Regarding the Tea Party activists, the kiss of death for Romney is to be branded the “establishment” candidate.  I don’t detect much of a religious undercurrent in that group of voters; if anything they remind me of Ross Perot’s group, but angrier (and justifiably so).  Remember:  We probably have Perot to thank for Bill Clinton’s election, so John’s worries are not unfounded.

Thanks to Instapundit, here’s an interesting (and predictable) piece from Newsweek’s Lisa Miller, who thinks “moderate evangelicals” who once supported President Obama are becoming disenchanted with him.  (John must quip: Gee, could it be they are fairly conservative at root?  Back to Lowell . . .)

Now, keep in mind that to MSM writers like Ms. Miller, “moderate” means “believes in social justice through government action,  loosely based on on the Bible.”  In Miller’s view, during the 2008 campaign “Obama created a vision of America as a place where people took care of one another because it was the right thing to do,” and he did so by “[d]rawing on Niebuhr, Lincoln, and King.”

Lincoln?  A voice for Niebuhr-style social justice?  But I digress.  Miller elaborates:

Count the moderate faithful, then, among those palpably disappointed in the president. Part of this is inevitable, the bruising differential between courtship and marriage. But part of it is a legitimate frustration that the thing Obama once did so well—articulate American values as a matter of conscience and community—he seems today not to be able to do at all. His State of the Union address last week was not corrective: more pedantic than inspirational.
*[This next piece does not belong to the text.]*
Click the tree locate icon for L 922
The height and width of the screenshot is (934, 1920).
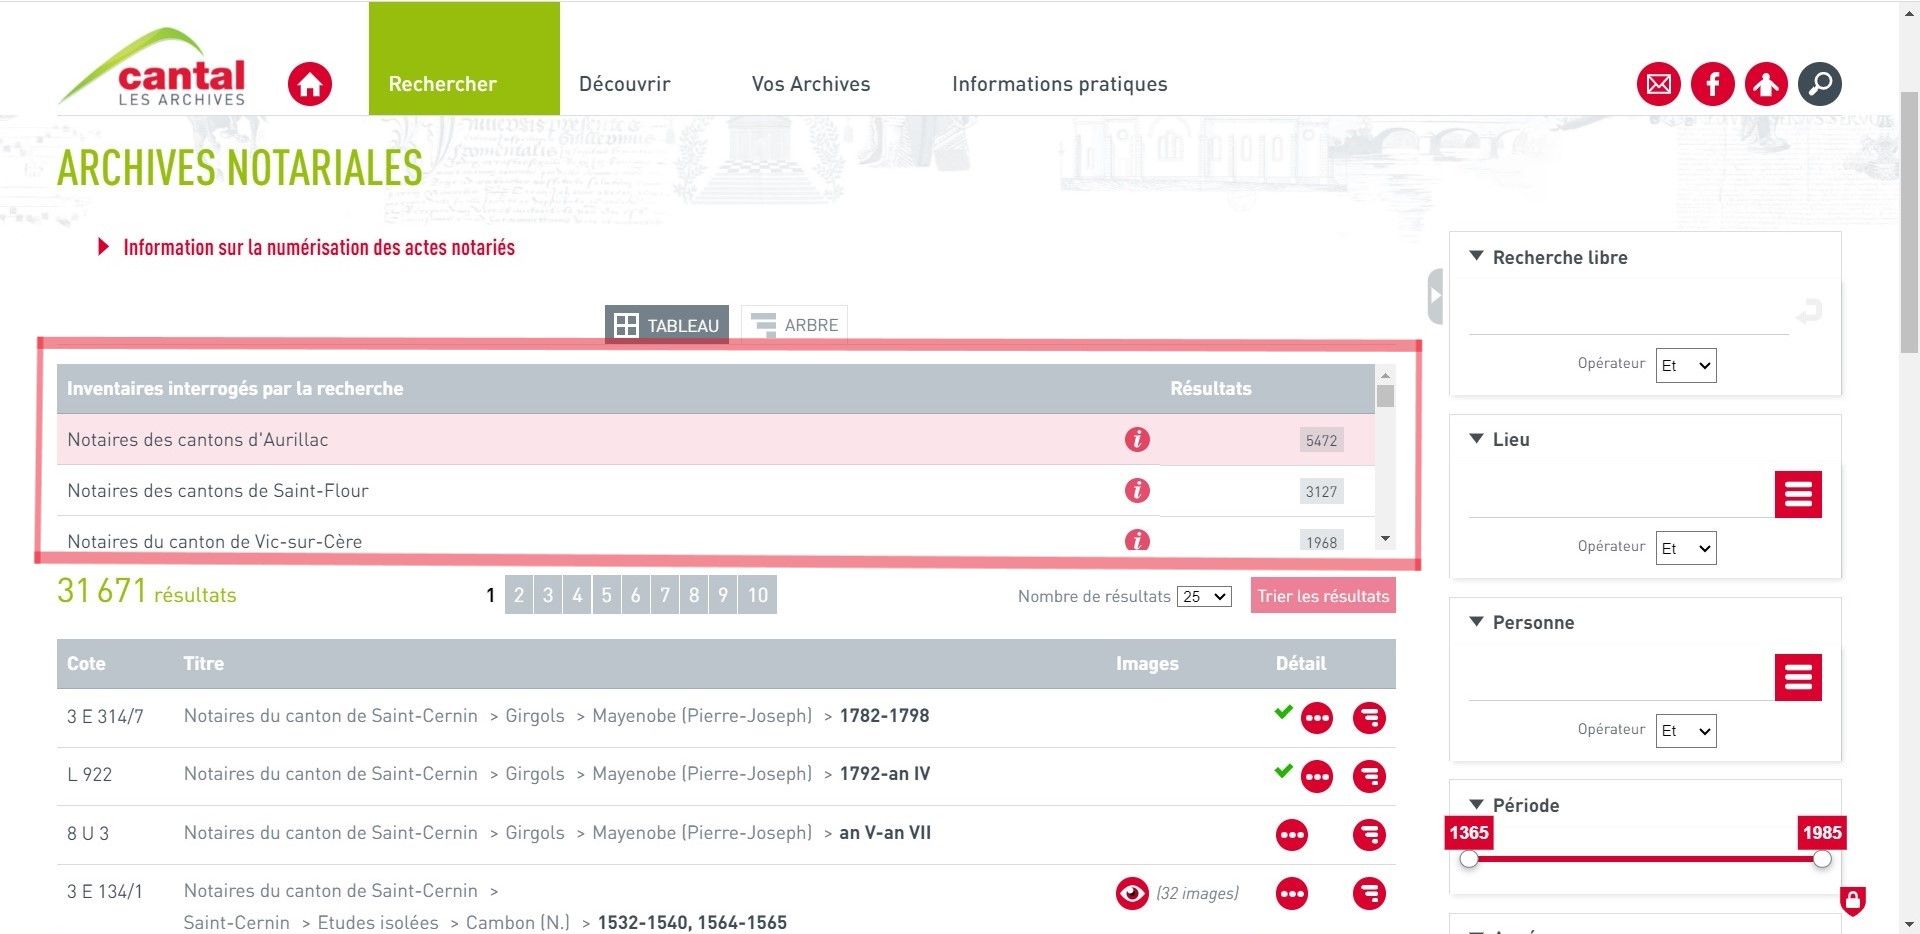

Health care, centrist clerics say, would have been better if framed strongly from the outset as an issue of social justice. The economy, they continue, is also a values crisis, a failure on the part of the banks and government to respect our collective inter-dependence. “Not my problem” is exactly the mindset that Matthew 25 warns against. “I am my brother’s keeper, my sister’s keeper,” Obama would say on the campaign trail.

We could say a lot about this.  I simply find it interesting that when religious conservatives mention religion as a basis for their policy views, many on the left have a hissy fit; but the same people applaud when Obama does the same thing.

Meanwhile, a documentary film on the involvement of The Church of Jesus Christ of Latter-day Saints in opposing California’s Proposition 8 has hit the Sundance Film Festival in Park City.  I have not seen the film but understand it is produced and directed by former Mormons.  (Do you hear the sound of axes grinding?)  Predictably, reviews have been mixed:

Daniel Fienberg, a blogger for the Web site Hitfix, dismissed it as “sloppily assembled propaganda,” while the Salt Lake City Tribune called it “a vital, important cry for an open dialogue.” Variety said the film “covers a lot of ground in a short space, not always in the most organized way, but on enough fronts to spark an informed dialogue.”

The public discussion about Prop 8 is fascinating to watch.  We are watching an important chapter being written about the role of churches and faith communities in the public square.

I should say that better:  Let’s not just be watching; let’s help write that chapter.